Chitosan-based nano-vehicles coated with modified Ab fragments are employed to target Aβ amyloids in AD cells. NP-Ab formulation is used with contrast agents such as FITC and Alexa Fluor [100] to improve absorption across the BBB and diagnostic accuracy. NP-Ab formulations are used with contrast agents as FITC and Alexa Fluor [100]. W20/XD4-SPIONs, a combination of super paramagnetic iron oxide NPs and Aβ oligomer-specific scFv-AbW20 and class A scavenger receptor activator XD4, show promise for treating Alzheimer’s disease [125]. Another study found that superparamagnetic iron oxide NPs coupled with Aβ oligomer-specific scFv-antibody and class A scavenger receptor activator have promising early diagnostic potential for Alzheimer’s disease [125]. PEG-NPs coated with particular Abs can breakdown Aβ-42 [126]. Decorating the surface of PLGA NPs with 83-14 monoclonal Ab could substantially attenuate the neurotoxicity generated by Aβ fibrils in AD brain [127-130].
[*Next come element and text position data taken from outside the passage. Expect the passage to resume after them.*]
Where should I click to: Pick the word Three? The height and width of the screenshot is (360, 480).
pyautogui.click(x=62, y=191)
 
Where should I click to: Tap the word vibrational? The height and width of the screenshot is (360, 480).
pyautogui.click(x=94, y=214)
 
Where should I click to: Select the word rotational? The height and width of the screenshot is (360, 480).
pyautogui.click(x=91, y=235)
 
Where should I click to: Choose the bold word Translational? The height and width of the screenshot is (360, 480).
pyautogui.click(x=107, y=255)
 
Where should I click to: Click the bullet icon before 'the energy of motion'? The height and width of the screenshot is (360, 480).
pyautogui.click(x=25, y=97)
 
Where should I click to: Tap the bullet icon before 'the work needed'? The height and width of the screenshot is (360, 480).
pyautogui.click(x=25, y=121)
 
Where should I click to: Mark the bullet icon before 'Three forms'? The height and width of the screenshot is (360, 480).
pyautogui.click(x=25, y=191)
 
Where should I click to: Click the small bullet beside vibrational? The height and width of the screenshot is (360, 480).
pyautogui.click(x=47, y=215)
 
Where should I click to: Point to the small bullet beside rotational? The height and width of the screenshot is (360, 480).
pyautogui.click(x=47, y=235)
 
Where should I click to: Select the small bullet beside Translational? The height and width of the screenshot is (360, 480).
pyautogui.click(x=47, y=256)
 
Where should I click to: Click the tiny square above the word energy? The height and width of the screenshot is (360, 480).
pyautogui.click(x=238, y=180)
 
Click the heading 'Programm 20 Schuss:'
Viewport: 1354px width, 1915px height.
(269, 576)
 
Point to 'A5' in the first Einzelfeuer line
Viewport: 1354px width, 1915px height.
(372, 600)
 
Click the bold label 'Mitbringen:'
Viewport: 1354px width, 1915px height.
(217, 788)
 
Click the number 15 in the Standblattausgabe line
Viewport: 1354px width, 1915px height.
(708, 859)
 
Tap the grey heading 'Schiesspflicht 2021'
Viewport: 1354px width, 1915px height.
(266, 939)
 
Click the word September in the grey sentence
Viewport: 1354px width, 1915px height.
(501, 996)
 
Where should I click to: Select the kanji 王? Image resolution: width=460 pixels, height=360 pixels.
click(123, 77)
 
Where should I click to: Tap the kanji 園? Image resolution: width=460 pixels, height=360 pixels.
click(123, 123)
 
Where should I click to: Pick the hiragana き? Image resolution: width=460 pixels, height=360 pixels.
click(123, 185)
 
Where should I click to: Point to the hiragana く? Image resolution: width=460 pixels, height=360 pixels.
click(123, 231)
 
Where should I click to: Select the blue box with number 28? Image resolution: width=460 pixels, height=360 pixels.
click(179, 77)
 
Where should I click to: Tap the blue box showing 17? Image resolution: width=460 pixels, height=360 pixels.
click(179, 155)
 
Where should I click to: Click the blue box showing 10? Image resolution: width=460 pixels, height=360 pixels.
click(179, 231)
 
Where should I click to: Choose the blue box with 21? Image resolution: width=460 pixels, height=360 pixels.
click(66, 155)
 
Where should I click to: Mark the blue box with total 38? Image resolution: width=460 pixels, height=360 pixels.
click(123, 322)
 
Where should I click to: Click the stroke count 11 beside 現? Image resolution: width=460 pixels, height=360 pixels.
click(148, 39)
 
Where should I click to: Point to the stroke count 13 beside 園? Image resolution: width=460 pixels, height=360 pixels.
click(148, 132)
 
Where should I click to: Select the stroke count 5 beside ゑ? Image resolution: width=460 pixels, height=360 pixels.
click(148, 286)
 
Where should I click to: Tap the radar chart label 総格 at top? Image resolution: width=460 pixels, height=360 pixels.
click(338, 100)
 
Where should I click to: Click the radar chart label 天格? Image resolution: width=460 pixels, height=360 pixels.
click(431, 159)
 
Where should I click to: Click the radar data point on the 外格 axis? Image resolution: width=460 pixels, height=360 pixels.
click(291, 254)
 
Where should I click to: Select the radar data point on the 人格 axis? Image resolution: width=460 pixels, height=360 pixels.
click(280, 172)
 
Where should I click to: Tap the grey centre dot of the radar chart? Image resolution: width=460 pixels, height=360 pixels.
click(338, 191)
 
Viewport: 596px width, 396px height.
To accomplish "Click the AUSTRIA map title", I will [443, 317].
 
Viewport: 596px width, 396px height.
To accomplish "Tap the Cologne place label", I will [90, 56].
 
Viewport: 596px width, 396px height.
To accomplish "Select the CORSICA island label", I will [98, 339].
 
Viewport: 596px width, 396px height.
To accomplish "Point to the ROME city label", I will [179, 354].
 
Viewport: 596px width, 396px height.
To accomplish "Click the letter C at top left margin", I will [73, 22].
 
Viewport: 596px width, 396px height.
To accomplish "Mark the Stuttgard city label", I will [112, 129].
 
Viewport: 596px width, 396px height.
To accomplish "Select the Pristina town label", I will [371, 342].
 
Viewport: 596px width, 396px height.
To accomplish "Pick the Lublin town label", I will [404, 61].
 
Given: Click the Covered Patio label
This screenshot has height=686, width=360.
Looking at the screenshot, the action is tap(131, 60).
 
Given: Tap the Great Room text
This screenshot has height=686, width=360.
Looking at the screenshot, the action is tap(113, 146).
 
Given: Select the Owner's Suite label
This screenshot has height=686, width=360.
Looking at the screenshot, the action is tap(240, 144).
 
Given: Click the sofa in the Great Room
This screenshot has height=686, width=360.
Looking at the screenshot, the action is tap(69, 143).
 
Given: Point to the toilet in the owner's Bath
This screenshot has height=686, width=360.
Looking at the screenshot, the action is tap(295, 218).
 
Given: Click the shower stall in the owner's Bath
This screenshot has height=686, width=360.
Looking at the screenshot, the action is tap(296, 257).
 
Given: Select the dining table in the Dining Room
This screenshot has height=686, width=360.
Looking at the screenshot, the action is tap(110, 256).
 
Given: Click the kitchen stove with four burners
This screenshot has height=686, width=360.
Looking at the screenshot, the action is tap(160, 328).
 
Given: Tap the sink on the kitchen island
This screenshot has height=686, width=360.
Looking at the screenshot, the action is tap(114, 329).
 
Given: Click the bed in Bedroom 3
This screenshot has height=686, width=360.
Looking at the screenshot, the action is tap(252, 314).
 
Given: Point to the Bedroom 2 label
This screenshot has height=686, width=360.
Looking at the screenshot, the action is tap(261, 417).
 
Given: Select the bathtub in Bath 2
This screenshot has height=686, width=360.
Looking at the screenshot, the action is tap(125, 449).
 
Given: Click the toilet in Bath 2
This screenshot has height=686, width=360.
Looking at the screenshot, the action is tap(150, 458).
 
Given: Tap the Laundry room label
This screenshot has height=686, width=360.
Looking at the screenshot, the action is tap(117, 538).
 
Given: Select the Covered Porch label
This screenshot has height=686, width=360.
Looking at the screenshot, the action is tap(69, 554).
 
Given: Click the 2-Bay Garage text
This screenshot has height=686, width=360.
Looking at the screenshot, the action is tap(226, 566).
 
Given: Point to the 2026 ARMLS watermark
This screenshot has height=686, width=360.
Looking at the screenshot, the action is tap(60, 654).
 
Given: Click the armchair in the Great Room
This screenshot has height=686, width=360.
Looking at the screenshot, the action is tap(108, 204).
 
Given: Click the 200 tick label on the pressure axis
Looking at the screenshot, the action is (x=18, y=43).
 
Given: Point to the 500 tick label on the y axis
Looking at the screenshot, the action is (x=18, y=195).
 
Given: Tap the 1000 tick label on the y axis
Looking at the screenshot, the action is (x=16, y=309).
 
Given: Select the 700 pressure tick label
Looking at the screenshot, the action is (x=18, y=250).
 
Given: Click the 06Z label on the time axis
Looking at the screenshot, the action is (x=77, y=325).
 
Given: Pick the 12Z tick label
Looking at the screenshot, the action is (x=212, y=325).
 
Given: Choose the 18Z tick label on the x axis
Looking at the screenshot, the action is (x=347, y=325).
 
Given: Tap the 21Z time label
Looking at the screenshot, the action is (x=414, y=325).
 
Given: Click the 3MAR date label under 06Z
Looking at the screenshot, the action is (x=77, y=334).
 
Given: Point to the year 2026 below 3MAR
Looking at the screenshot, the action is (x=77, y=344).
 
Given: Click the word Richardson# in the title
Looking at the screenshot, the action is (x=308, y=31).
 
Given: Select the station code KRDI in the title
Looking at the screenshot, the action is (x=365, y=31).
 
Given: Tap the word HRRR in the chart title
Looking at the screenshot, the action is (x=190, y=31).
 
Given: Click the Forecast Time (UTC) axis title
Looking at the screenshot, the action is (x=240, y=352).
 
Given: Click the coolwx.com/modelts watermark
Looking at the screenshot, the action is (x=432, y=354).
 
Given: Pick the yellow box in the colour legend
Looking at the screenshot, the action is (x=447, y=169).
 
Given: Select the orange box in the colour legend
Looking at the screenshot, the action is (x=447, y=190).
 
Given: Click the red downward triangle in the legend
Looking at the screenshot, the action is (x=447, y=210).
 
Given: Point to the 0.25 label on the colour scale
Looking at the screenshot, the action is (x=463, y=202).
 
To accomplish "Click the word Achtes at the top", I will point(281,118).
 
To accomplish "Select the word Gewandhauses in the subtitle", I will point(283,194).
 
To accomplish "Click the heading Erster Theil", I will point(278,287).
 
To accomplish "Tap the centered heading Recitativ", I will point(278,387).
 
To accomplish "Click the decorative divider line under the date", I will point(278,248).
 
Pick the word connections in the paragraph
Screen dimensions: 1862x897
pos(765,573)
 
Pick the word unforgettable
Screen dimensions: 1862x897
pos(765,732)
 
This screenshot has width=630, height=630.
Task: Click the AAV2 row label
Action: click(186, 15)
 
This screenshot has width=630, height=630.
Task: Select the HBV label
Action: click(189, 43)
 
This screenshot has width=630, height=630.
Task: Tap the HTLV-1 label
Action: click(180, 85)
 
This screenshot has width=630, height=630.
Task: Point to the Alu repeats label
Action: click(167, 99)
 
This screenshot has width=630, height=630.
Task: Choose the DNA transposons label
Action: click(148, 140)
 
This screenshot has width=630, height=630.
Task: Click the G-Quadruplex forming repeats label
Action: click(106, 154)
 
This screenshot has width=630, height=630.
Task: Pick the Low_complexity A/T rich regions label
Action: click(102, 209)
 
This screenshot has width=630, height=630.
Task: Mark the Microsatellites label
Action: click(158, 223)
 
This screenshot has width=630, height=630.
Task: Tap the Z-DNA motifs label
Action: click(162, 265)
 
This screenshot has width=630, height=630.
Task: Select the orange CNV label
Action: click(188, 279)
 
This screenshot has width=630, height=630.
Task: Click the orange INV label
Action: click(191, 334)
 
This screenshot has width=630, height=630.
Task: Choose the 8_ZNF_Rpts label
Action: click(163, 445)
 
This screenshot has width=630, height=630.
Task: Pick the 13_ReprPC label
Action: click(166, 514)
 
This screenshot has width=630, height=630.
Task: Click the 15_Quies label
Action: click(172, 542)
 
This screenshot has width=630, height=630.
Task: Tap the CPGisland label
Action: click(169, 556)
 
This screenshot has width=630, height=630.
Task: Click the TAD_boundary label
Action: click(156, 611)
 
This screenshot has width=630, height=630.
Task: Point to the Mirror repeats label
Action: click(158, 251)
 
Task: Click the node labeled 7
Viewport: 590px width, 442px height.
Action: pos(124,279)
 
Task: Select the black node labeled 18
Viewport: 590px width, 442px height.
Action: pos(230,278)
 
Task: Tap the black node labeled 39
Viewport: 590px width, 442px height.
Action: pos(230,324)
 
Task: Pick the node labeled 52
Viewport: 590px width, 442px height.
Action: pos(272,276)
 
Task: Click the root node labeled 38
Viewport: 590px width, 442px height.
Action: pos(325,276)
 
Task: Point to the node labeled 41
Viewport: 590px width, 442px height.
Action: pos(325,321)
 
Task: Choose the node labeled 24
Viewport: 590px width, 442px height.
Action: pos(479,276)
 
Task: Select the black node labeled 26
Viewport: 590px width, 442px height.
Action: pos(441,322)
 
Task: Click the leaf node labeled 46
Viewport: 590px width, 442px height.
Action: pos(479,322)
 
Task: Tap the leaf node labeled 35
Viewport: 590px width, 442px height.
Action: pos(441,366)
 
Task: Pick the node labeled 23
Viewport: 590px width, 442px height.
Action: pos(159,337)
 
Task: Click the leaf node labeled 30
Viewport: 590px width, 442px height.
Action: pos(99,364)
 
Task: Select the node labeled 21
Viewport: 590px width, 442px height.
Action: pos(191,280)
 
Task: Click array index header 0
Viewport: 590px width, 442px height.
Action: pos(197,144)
AD is a progressive neurological disease that currently lacks an effective treatment. Current approved pharmacological treatments are exclusively focused on symptom control and slowing disease progression. Obstacles to understanding the etiology of the disease, the development of medications that target a specific therapeutic target, and the following design of clinical trials are all reasons for the failure of available therapies.